*Entries supplied*.
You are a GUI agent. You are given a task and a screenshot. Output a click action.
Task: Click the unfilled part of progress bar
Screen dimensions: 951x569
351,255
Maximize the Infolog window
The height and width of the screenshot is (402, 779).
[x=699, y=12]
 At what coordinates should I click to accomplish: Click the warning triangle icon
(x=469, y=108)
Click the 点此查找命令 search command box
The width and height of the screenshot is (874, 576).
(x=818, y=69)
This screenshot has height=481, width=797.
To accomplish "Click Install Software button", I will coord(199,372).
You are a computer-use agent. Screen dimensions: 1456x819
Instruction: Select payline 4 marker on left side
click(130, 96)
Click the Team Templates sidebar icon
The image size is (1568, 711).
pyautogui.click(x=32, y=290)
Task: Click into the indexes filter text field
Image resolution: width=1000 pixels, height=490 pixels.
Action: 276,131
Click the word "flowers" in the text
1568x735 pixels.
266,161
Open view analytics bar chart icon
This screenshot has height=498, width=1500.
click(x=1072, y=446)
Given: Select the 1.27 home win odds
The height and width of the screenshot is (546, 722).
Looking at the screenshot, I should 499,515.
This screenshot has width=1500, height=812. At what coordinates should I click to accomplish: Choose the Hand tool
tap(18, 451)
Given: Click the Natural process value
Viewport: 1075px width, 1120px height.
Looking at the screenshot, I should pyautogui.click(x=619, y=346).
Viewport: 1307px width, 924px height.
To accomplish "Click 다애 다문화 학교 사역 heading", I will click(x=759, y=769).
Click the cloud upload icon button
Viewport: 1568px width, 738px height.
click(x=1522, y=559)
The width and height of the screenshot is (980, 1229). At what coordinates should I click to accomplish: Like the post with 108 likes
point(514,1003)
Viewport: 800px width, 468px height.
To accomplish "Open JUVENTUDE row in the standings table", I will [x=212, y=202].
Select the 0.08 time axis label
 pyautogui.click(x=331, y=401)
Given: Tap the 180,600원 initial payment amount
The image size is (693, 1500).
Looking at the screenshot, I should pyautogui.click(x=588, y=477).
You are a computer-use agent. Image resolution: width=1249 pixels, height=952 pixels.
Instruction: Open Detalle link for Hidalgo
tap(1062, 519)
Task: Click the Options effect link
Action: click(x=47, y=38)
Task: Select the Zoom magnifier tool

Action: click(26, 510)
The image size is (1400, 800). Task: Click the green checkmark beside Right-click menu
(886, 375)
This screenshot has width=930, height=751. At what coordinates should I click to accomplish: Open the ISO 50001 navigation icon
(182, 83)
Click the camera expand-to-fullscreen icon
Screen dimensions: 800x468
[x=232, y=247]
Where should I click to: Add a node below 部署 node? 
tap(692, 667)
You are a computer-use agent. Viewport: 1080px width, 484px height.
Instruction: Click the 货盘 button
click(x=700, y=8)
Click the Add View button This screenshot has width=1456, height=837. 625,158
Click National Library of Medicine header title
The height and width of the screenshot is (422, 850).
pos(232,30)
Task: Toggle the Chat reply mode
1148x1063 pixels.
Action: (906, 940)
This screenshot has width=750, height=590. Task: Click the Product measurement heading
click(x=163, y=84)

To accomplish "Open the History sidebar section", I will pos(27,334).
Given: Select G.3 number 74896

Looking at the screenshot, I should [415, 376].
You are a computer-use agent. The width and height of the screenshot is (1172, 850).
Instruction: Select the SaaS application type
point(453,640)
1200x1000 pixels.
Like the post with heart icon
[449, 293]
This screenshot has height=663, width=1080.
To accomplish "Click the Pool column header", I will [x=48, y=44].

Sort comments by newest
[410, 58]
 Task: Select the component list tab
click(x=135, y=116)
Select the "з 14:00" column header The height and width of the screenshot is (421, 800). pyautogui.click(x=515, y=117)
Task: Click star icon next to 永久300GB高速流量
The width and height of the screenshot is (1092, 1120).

*Requirement*.
Retype the entire listing exactly.

*Exercise solution*.
You are a GUI agent. You are given a task and a screenshot. Output a click action.
Task: Click the unfilled part of progress bar
Screen dimensions: 951x569
351,255
Maximize the Infolog window
The height and width of the screenshot is (402, 779).
[x=699, y=12]
 At what coordinates should I click to accomplish: Click the warning triangle icon
(x=469, y=108)
Click the 点此查找命令 search command box
The width and height of the screenshot is (874, 576).
(x=818, y=69)
This screenshot has height=481, width=797.
To accomplish "Click Install Software button", I will coord(199,372).
You are a computer-use agent. Screen dimensions: 1456x819
Instruction: Select payline 4 marker on left side
click(130, 96)
Click the Team Templates sidebar icon
The image size is (1568, 711).
pyautogui.click(x=32, y=290)
Task: Click into the indexes filter text field
Image resolution: width=1000 pixels, height=490 pixels.
Action: 276,131
Click the word "flowers" in the text
1568x735 pixels.
266,161
Open view analytics bar chart icon
This screenshot has height=498, width=1500.
click(x=1072, y=446)
Given: Select the 1.27 home win odds
The height and width of the screenshot is (546, 722).
Looking at the screenshot, I should 499,515.
This screenshot has width=1500, height=812. At what coordinates should I click to accomplish: Choose the Hand tool
tap(18, 451)
Given: Click the Natural process value
Viewport: 1075px width, 1120px height.
Looking at the screenshot, I should pyautogui.click(x=619, y=346).
Viewport: 1307px width, 924px height.
To accomplish "Click 다애 다문화 학교 사역 heading", I will click(x=759, y=769).
Click the cloud upload icon button
Viewport: 1568px width, 738px height.
click(x=1522, y=559)
The width and height of the screenshot is (980, 1229). At what coordinates should I click to accomplish: Like the post with 108 likes
point(514,1003)
Viewport: 800px width, 468px height.
To accomplish "Open JUVENTUDE row in the standings table", I will [x=212, y=202].
Select the 0.08 time axis label
 pyautogui.click(x=331, y=401)
Given: Tap the 180,600원 initial payment amount
The image size is (693, 1500).
Looking at the screenshot, I should pyautogui.click(x=588, y=477).
You are a computer-use agent. Image resolution: width=1249 pixels, height=952 pixels.
Instruction: Open Detalle link for Hidalgo
tap(1062, 519)
Task: Click the Options effect link
Action: click(x=47, y=38)
Task: Select the Zoom magnifier tool

Action: click(26, 510)
The image size is (1400, 800). Task: Click the green checkmark beside Right-click menu
(886, 375)
This screenshot has width=930, height=751. At what coordinates should I click to accomplish: Open the ISO 50001 navigation icon
(182, 83)
Click the camera expand-to-fullscreen icon
Screen dimensions: 800x468
[x=232, y=247]
Where should I click to: Add a node below 部署 node? 
tap(692, 667)
You are a computer-use agent. Viewport: 1080px width, 484px height.
Instruction: Click the 货盘 button
click(x=700, y=8)
Click the Add View button This screenshot has width=1456, height=837. 625,158
Click National Library of Medicine header title
The height and width of the screenshot is (422, 850).
pos(232,30)
Task: Toggle the Chat reply mode
1148x1063 pixels.
Action: (906, 940)
This screenshot has width=750, height=590. Task: Click the Product measurement heading
click(x=163, y=84)

To accomplish "Open the History sidebar section", I will pos(27,334).
Given: Select G.3 number 74896

Looking at the screenshot, I should [415, 376].
You are a computer-use agent. The width and height of the screenshot is (1172, 850).
Instruction: Select the SaaS application type
point(453,640)
1200x1000 pixels.
Like the post with heart icon
[449, 293]
This screenshot has height=663, width=1080.
To accomplish "Click the Pool column header", I will [x=48, y=44].

Sort comments by newest
[410, 58]
 Task: Select the component list tab
click(x=135, y=116)
Select the "з 14:00" column header The height and width of the screenshot is (421, 800). pyautogui.click(x=515, y=117)
Task: Click star icon next to 永久300GB高速流量
The width and height of the screenshot is (1092, 1120).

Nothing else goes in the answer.